◆ Task
Two lines in the data below mark the range: the one with "The image size is (1200, 674)." and the one with "Task: Click the شرح کلی نیاز description box". Return both, along with every line between them, exactly.

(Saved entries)
_ _ _ _ _

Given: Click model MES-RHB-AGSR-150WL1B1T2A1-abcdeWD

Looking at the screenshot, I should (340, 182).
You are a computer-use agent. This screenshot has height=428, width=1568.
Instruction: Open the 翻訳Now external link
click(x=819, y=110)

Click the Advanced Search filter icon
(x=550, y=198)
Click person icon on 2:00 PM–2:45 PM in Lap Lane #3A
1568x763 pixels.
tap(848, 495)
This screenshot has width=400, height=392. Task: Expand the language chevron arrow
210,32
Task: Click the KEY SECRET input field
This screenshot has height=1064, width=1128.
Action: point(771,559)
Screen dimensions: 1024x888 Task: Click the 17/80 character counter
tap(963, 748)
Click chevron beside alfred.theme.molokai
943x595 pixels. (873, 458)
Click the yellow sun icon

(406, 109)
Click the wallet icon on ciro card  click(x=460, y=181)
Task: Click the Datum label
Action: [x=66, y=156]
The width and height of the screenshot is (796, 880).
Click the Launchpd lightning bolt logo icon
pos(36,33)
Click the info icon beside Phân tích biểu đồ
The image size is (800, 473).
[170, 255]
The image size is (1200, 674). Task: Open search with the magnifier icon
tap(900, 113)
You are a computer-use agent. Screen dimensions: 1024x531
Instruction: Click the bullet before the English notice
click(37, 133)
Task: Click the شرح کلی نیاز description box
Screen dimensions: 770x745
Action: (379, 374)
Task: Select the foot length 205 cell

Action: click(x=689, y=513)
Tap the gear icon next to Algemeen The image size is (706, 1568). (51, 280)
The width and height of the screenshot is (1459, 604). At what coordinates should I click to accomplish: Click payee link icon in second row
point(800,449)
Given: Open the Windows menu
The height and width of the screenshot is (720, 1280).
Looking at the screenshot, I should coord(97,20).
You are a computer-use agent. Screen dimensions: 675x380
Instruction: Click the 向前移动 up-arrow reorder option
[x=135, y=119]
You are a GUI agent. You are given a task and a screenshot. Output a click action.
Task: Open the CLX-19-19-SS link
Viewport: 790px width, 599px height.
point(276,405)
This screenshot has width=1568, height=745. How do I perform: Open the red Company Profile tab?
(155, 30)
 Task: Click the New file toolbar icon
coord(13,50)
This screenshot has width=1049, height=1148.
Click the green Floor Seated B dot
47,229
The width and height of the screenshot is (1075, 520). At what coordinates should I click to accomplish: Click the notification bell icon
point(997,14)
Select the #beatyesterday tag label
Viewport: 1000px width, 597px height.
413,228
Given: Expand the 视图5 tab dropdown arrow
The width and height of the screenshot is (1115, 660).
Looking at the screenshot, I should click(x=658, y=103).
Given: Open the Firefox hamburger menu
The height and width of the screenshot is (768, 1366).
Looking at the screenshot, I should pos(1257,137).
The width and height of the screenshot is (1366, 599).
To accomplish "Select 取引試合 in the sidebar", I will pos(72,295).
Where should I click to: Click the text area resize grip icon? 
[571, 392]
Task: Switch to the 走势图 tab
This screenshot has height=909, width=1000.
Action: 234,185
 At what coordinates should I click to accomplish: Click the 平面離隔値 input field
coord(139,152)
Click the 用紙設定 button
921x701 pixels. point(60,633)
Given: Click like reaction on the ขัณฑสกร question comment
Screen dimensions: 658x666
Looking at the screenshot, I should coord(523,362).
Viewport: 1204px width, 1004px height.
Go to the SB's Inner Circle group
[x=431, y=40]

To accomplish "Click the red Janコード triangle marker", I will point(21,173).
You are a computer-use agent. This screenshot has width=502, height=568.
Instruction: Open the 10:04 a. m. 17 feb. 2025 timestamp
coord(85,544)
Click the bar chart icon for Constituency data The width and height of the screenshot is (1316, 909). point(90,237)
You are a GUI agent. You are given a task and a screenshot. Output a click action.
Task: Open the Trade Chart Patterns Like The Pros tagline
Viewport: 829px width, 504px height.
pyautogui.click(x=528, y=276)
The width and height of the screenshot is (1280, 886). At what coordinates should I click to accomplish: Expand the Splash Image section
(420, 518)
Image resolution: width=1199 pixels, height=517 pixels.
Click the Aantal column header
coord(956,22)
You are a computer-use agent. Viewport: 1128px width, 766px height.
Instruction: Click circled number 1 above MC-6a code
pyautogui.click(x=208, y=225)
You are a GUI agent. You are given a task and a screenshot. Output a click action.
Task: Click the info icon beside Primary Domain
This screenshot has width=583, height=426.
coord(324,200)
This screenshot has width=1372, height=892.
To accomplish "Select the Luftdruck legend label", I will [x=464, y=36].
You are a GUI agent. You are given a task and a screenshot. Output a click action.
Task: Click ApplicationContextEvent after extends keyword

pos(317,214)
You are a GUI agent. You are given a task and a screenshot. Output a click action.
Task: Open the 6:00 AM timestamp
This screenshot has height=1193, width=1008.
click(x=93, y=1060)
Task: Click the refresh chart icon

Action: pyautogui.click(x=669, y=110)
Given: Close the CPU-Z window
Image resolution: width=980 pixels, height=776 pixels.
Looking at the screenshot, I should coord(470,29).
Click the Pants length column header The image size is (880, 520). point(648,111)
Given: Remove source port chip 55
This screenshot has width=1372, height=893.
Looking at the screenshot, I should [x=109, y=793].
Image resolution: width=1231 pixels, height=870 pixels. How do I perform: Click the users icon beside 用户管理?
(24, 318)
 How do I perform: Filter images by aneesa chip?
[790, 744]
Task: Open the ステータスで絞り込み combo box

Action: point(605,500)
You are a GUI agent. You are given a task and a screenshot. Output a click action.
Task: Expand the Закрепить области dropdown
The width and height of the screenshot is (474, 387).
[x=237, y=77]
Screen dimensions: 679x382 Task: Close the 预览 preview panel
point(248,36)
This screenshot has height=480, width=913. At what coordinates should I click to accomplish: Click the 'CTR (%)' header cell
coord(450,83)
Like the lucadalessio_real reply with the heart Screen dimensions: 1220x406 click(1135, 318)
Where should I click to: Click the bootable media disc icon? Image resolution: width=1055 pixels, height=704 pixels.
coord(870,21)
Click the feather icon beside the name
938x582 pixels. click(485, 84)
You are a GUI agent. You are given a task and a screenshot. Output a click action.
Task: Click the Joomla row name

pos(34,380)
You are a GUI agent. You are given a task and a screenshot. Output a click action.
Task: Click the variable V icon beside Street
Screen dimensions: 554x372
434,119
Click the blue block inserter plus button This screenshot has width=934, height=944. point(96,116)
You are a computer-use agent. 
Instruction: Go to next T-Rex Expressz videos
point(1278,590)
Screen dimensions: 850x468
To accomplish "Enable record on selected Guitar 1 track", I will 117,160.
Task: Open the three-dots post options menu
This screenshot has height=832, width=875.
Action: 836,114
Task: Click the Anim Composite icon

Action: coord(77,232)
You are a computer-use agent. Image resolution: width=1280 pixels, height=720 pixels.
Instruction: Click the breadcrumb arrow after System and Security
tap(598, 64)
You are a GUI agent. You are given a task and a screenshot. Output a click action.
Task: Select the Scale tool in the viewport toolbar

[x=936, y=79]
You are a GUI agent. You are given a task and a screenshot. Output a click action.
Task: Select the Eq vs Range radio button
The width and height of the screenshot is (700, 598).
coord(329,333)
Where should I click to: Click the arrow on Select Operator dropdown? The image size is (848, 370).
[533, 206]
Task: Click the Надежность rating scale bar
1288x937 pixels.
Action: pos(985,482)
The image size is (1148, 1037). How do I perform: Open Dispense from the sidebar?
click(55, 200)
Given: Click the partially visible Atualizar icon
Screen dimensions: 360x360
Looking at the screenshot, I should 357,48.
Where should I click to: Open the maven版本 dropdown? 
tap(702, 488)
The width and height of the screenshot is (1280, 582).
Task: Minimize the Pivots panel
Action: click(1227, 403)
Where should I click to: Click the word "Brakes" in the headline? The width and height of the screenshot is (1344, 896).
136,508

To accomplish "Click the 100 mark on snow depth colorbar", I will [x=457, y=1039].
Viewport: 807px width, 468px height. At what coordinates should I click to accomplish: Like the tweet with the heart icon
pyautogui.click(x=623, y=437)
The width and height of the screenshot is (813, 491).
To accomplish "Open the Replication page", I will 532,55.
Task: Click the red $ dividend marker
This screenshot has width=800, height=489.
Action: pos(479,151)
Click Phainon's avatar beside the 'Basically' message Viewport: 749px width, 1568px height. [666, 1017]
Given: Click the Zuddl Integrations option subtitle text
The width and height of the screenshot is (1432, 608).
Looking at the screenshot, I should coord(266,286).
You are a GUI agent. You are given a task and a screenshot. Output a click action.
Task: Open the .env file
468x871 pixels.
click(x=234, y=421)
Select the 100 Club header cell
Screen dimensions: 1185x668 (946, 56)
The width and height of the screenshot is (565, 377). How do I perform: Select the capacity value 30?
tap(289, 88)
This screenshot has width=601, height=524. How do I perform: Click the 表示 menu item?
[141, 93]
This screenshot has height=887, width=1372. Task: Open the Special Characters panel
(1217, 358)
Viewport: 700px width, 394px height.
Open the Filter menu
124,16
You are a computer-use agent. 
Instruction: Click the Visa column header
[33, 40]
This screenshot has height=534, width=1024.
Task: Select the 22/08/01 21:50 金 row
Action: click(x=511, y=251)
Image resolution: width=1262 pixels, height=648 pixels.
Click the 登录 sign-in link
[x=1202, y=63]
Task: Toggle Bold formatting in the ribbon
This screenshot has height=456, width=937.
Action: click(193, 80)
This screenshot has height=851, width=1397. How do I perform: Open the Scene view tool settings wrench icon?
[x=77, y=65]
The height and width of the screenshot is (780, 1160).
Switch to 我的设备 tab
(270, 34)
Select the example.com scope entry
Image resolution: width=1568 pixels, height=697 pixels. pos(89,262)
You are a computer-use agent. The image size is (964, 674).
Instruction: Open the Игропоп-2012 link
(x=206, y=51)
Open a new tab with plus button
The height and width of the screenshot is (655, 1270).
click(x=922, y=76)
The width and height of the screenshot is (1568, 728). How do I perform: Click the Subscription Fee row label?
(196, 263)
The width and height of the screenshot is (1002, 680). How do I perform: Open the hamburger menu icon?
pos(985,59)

_ _ _ _ _

◆ Answer box
The image size is (1200, 674). Task: Open search with the magnifier icon
tap(900, 113)
You are a computer-use agent. Screen dimensions: 1024x531
Instruction: Click the bullet before the English notice
click(37, 133)
Task: Click the شرح کلی نیاز description box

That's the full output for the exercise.